In ihrer Zwischenbilanz haben die Initiatoren des Volksbegehrens Artenvielfalt nun ein gemischtes Fazit gezogen. Während sie in einigen Bereichen Fortschritte feststellen, sehen sie etwa beim Biotopverbund große Mängel.
Naturschutzverbände beklagen: Biotopverbund ist nicht erkennbar
Bis 2030 sollen mindestens 15 Prozent der bayerischen Offenlandfläche als Biotopverbund funktionieren. Das heißt, Lebensräume müssen so vernetzt werden, dass Tiere und Pflanzen von einem Lebensraum in einen anderen für sie passenden Lebensraum wechseln können. Markus Erlwein vom Landesbund für Vogelschutz in Bayern, der Pressesprecher des Volksbegehrens Artenvielfalt, kritisiert: „Da ist es bisher völlig unklar, wie das passieren soll.“
Schulterklopfen bei der Staatsregierung
Der bayerische Umweltminister Thorsten Glauber von den Freien Wählern hatte bereits letzte Woche zusammen mit Landwirtschaftsministerin Michaela Kaniber (CSU) Bilanz gezogen. Sein Fazit: „Drei Jahre Artenschutz auf Top-Niveau.“ Rund 80 Prozent der Maßnahmen seien bereits erledigt, so Glauber und Kaniber. In ihrer Liste der umgesetzten Maßnahmen steht auch der Ökolandbau, der in Bayern derzeit knapp 13 Prozent an der landwirtschaftlichen Nutzfläche ausmacht.
Viel Luft nach oben im Ökolandbau
Tatsächlich hat sich der Ausbau des Ökolandbaus laut wissenschaftlicher Bewertung verschlechtert. Im Gesetz zum Volksbegehren heißt es, dass der Anteil des Ökolandbaus bis 2030 bei 30 Prozent liegen soll. Und von 13 Prozent, Stand heute, bis 30 Prozent Ökolandbau ist es noch ein weiter Weg. Bei den staatseigenen landwirtschaftlichen Flächen sollte der Anteil der Bioflächen schon seit dem Jahr 2020 30 Prozent ausmachen.

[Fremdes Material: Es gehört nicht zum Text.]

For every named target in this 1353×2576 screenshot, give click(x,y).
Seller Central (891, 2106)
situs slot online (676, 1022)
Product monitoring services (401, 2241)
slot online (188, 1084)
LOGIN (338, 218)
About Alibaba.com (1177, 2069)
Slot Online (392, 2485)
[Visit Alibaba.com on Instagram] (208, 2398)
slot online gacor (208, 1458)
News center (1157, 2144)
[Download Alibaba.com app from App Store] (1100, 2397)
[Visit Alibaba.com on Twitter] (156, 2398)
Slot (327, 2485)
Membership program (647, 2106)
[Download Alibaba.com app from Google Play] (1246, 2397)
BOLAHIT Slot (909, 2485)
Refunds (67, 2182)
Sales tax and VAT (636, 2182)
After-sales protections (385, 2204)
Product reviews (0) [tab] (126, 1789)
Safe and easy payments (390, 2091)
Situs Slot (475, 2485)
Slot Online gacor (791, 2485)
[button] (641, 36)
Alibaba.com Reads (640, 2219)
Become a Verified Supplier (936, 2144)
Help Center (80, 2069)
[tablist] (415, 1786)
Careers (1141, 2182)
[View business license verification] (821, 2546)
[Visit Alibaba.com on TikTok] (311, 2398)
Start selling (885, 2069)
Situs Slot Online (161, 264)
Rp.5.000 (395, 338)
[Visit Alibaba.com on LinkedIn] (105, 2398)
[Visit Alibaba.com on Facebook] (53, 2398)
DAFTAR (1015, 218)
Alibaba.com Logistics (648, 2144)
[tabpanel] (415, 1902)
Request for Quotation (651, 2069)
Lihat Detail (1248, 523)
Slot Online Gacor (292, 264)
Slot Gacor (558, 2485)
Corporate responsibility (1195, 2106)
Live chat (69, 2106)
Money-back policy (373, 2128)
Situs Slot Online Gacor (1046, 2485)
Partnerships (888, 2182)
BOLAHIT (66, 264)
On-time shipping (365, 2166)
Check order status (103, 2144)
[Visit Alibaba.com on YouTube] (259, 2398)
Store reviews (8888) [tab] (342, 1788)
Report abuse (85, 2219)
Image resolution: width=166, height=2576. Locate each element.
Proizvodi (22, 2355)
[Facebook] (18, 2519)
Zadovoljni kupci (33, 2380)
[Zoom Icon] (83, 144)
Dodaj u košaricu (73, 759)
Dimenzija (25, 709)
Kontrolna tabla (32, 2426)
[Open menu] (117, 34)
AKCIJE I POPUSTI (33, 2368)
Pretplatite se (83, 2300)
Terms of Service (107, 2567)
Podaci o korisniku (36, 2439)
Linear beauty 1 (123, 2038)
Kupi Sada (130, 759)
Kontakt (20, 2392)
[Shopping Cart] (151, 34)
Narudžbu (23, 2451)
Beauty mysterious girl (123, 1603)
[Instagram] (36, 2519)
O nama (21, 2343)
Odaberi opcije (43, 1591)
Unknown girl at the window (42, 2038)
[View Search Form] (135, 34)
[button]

Tatsächlich liegt er bei 18 Prozent. Die Daten wurden hauptsächlich durch Landtagsanfragen erhoben.
Die ÖDP-Landesvorsitzende Agnes Becker kritisiert deshalb Landwirtschaftsministerin Kaniber für ihre wiederholte Aussage, Bayern sei deutschlandweit Vorreiter beim Ökolandbau. Diese Aussage sei „peinlich und bewusst irreführend“, findet Becker und verweist darauf, dass andere Bundesländer beim Anteil der Ökolandwirtschaft bereits weiter seien. Allerdings hat Bayern als Flächenland in Summe die meisten ökologisch bewirtschafteten Hektare.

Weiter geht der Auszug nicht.